Written instruction:
State how many lines in the items below contain the word "More". Give only the number.

Records to process:
-------------------------

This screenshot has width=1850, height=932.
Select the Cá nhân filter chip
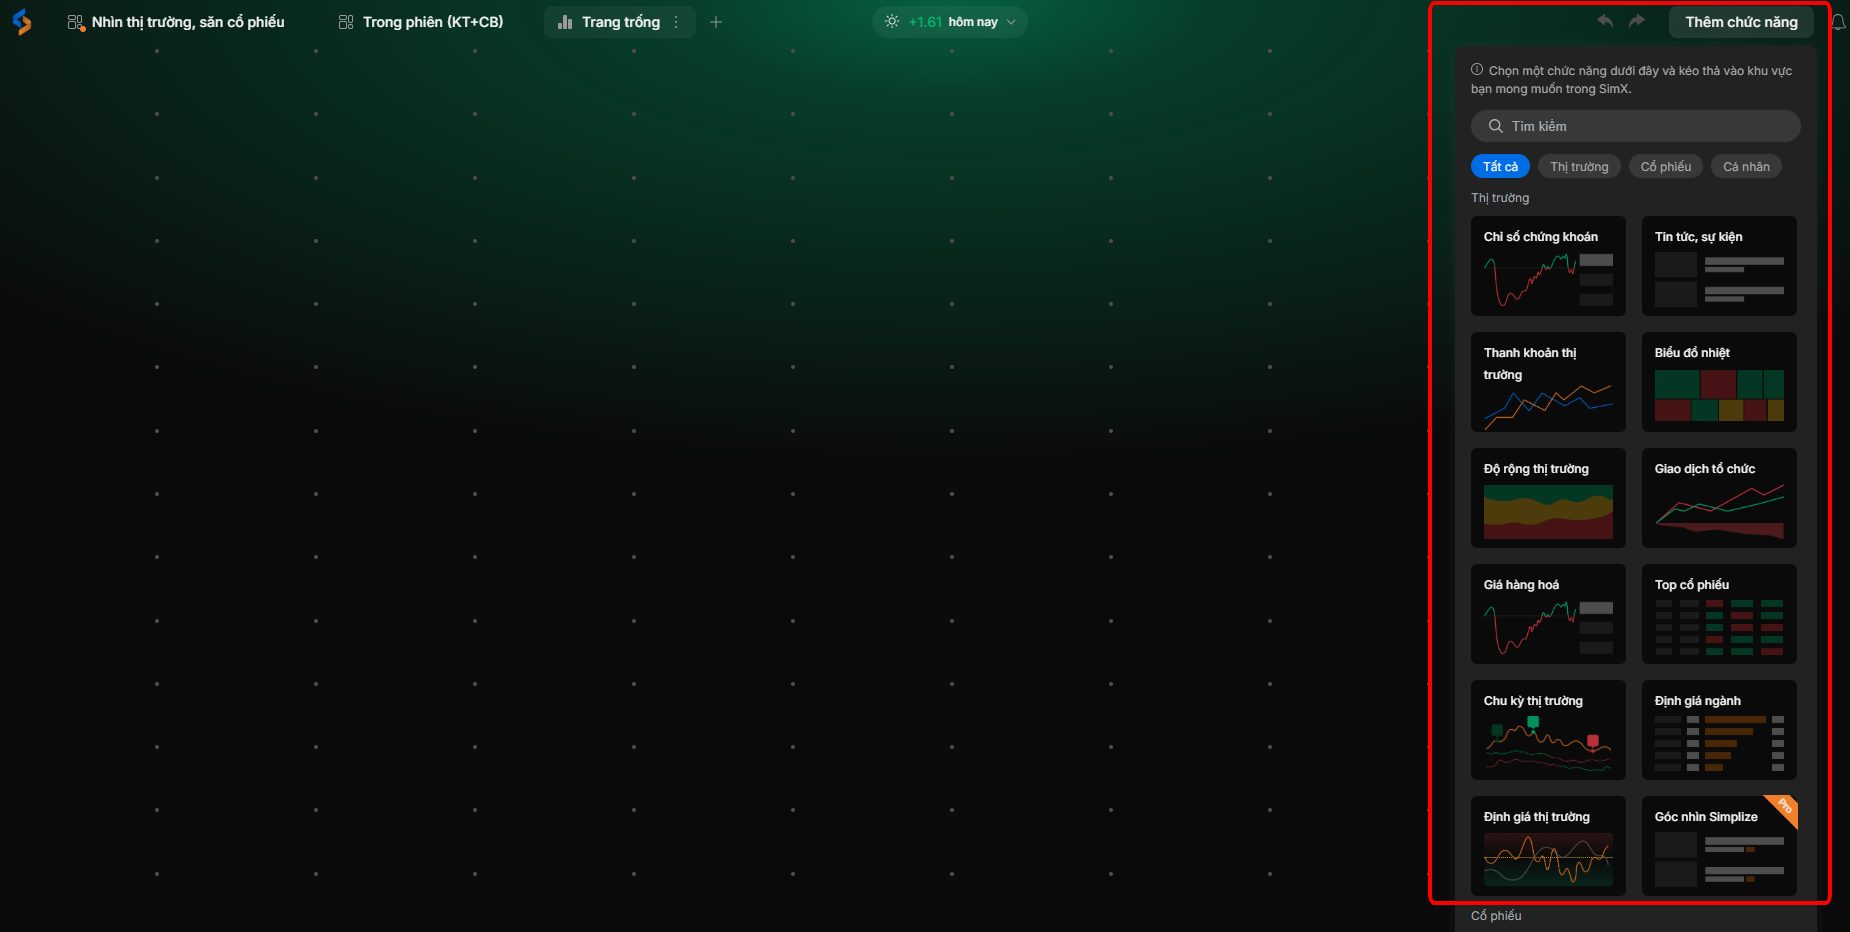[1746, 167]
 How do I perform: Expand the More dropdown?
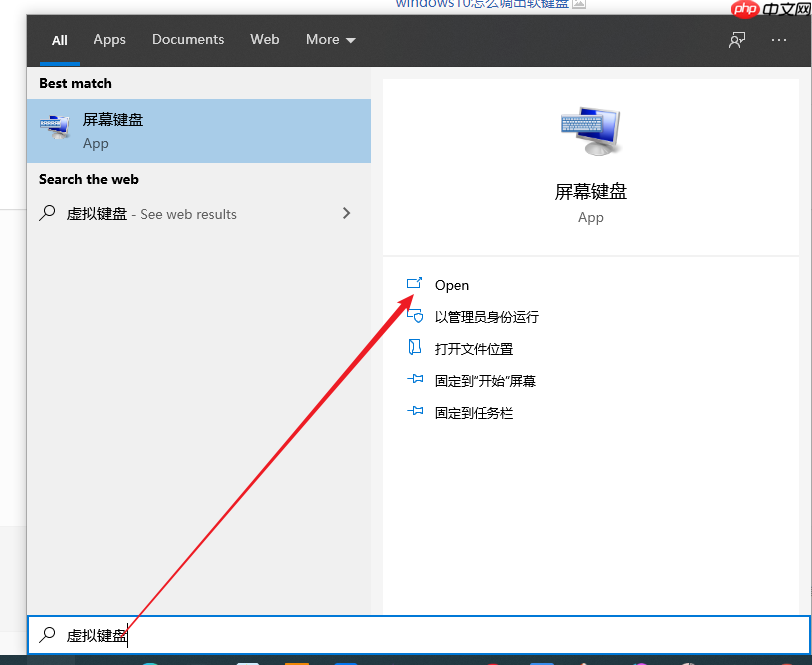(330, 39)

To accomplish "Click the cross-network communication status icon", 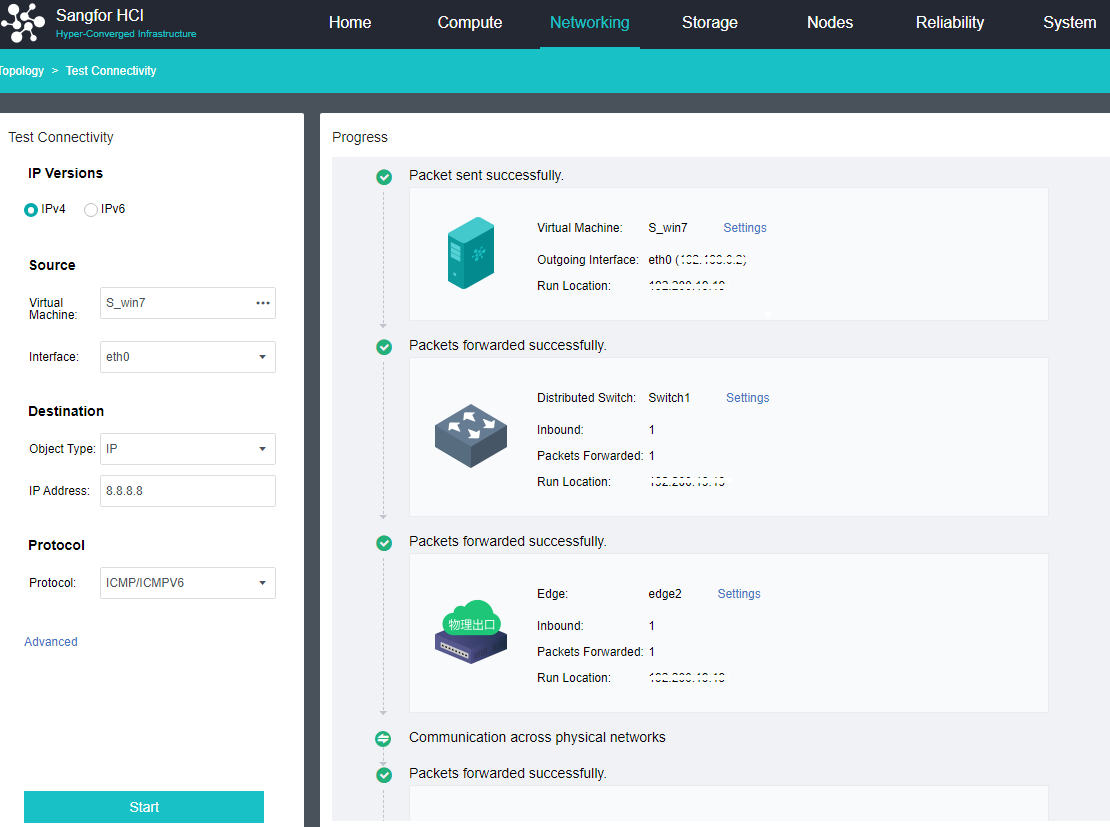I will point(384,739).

-------------------------

Final result:
1